::: Supplied entries :::
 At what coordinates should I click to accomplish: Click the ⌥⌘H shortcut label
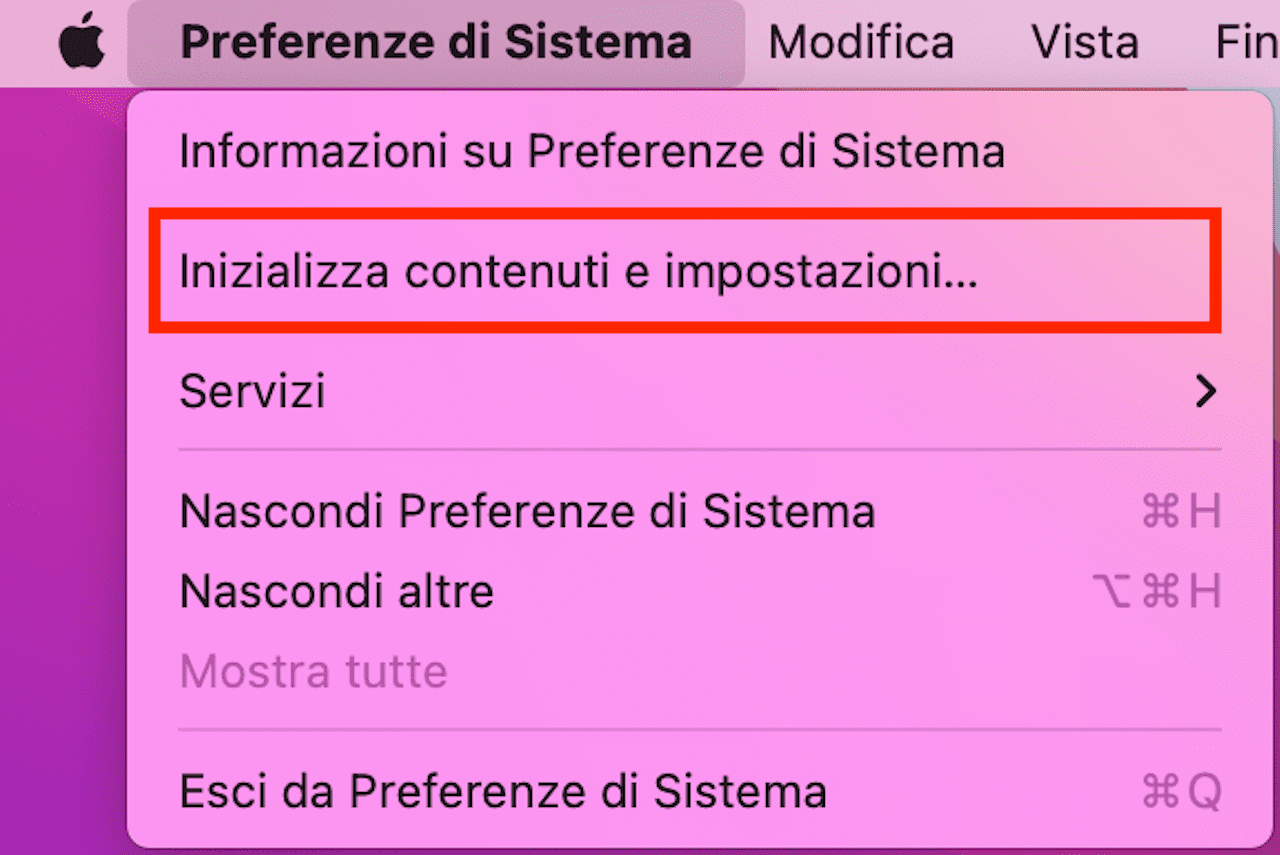click(x=1158, y=592)
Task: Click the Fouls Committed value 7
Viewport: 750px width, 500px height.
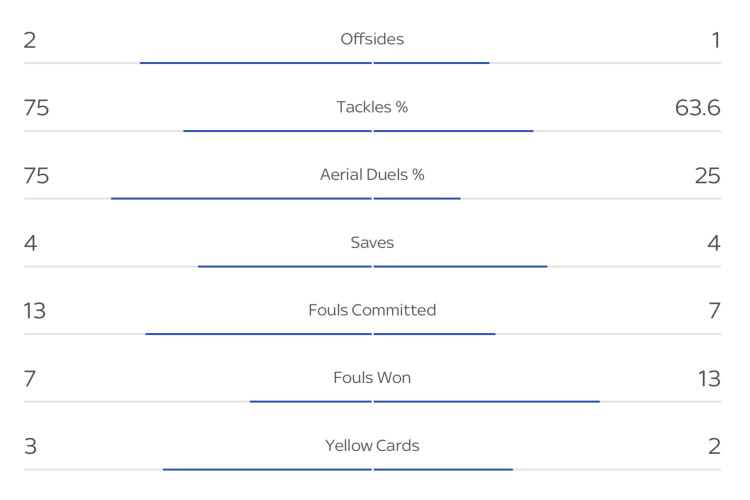Action: coord(714,311)
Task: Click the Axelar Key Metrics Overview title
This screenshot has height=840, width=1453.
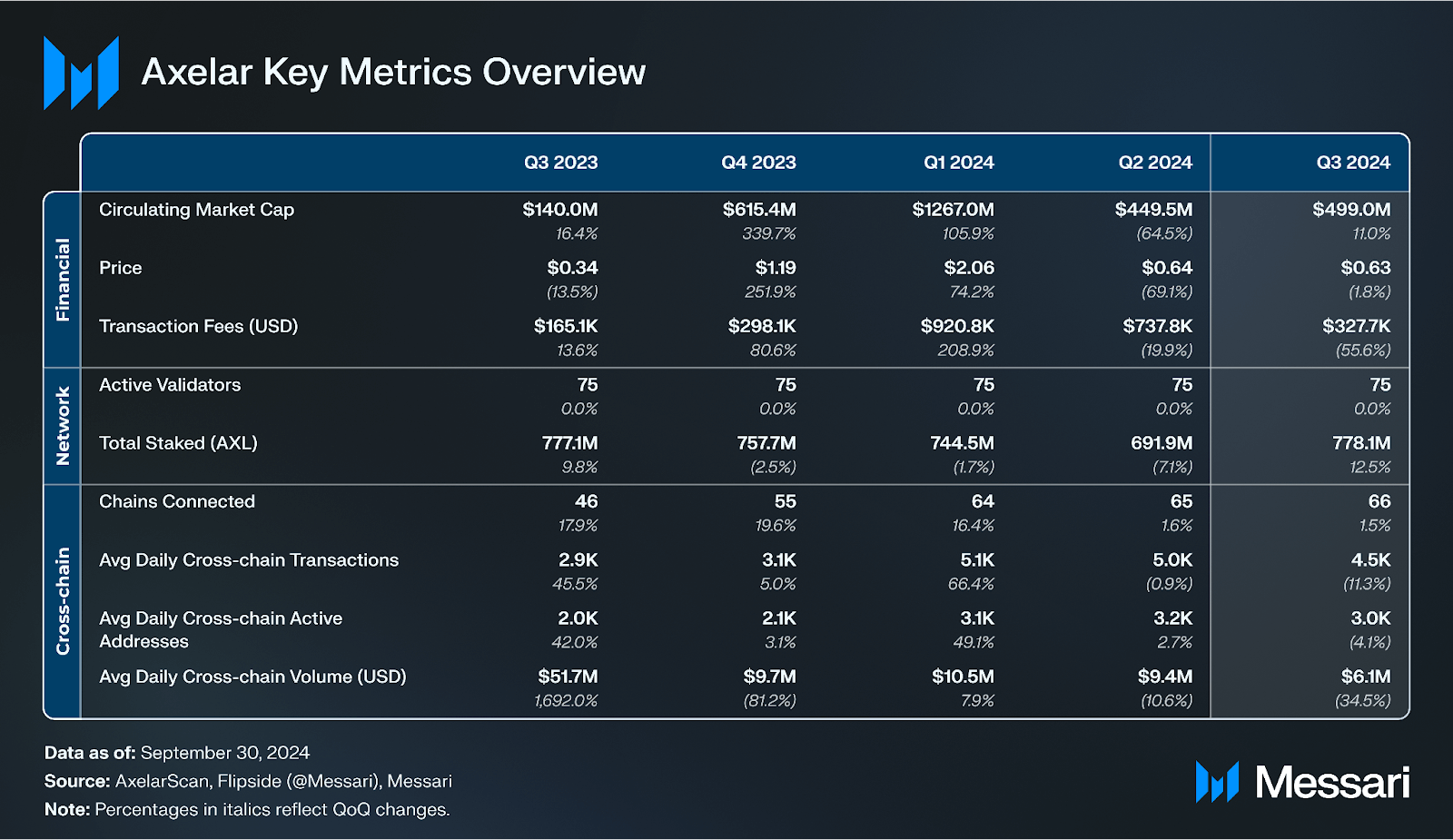Action: [x=393, y=73]
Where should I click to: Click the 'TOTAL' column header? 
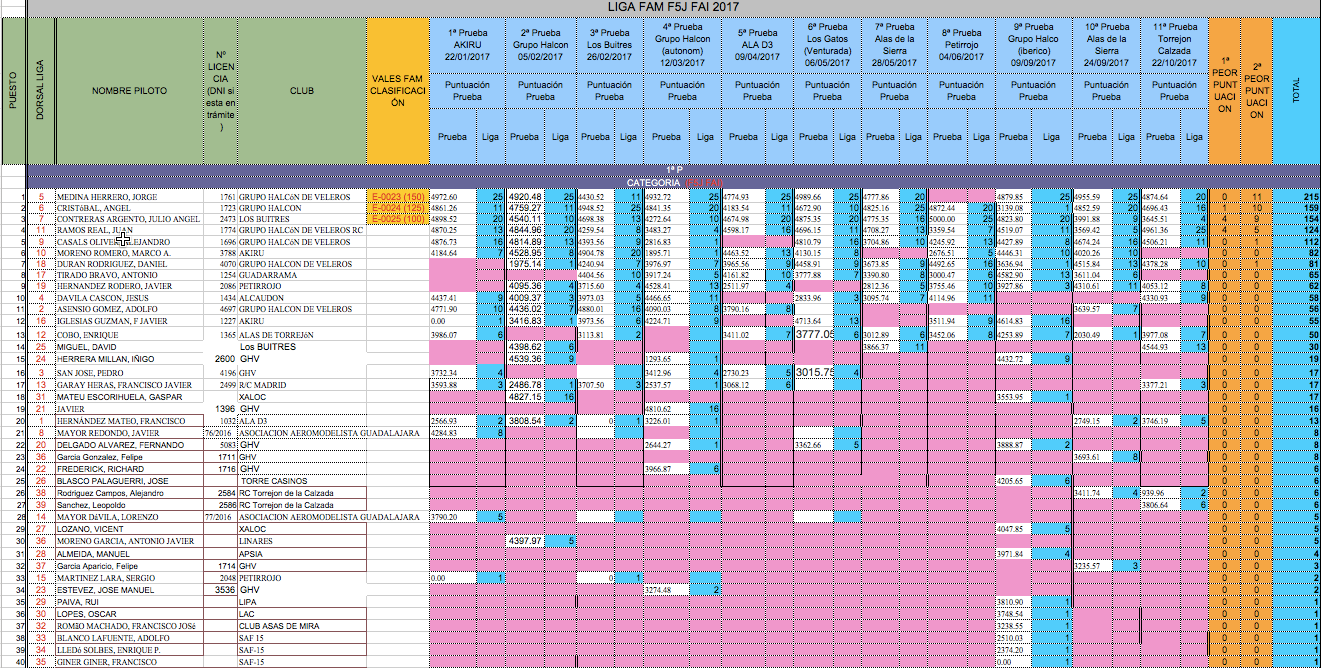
:::
Exercise goal:
All lines holding the word "Task" must be copied from the data.

Answer space:
Task: Click the Fouls Committed value 7
Task: Click the Axelar Key Metrics Overview title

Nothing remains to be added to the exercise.